Todos los habitantes del lugar, de forma temerosa y entre dientes, murmuran del mismo tema: ¿por qué el rey jamás se muestra en público? ¿Por qué hurta su rostro a la contemplación de sus súbditos e incluso de su esposa Sudarshana? Un rumor muy extendido habla de su fealdad física, que le impediría dejarse ver; otro rumor especula con su posible inexistencia: tal vez el esquivo monarca ni siquiera tenga una entidad real (valga el juego de palabras)… Por fin, aparece ante su desconsolada esposa, que no entiende que sólo se acerque a ella en la oscuridad de un salón, en el que no permite la entrada ni siquiera de un rayo de sol. ¿Cuál es el motivo de que no permita ningún tipo de luz a su alrededor? ¿Por qué no se apiada de ella y la deja contemplarlo, si tanto insiste en que la ama?

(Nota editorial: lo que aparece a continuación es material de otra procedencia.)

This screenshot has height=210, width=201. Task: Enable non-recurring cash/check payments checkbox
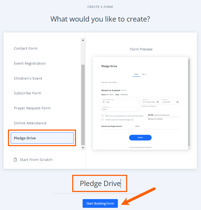[103, 116]
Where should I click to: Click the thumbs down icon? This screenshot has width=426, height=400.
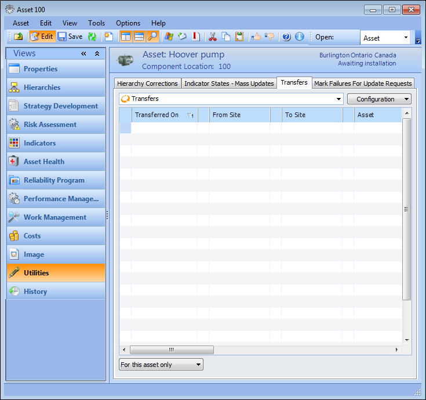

Se celebra entonces en el palacio la fiesta de la primavera y Sudarshana reitera su deseo de ver al rey. Pero, como no logra hacerlo, opta por abandonar el palacio y volver despechada con su padre, el rey de Kanya Kubja, quien se indigna con su decisión y la admite tan sólo en calidad de sirvienta. Sudarshana, ofendida, sueña con la venida de su esposo, que la rescatará de la ignominia, pero antes deberá soportar una prueba terrible: la de los príncipes de los alrededores, que cercan el castillo de su padre y manifiestan su afán de hacerse con ella.
Justo en ese punto, el lector de la obra enarca las cejas y reflexiona: ¿estamos ante una revisión del mito homérico de Ulises y Penélope? No diré que no, porque creo en la libertad de interpretación de cada persona que se asoma a las ventanas de un libro, pero me permito una sugerencia: intenten la lectura asociándola más bien a san Juan de la Cruz y la mística. Quizá se sorprendan.
La traducción de este poema dramático corre a cargo de Zenobia Camprubí y el sello que la edita es Losada.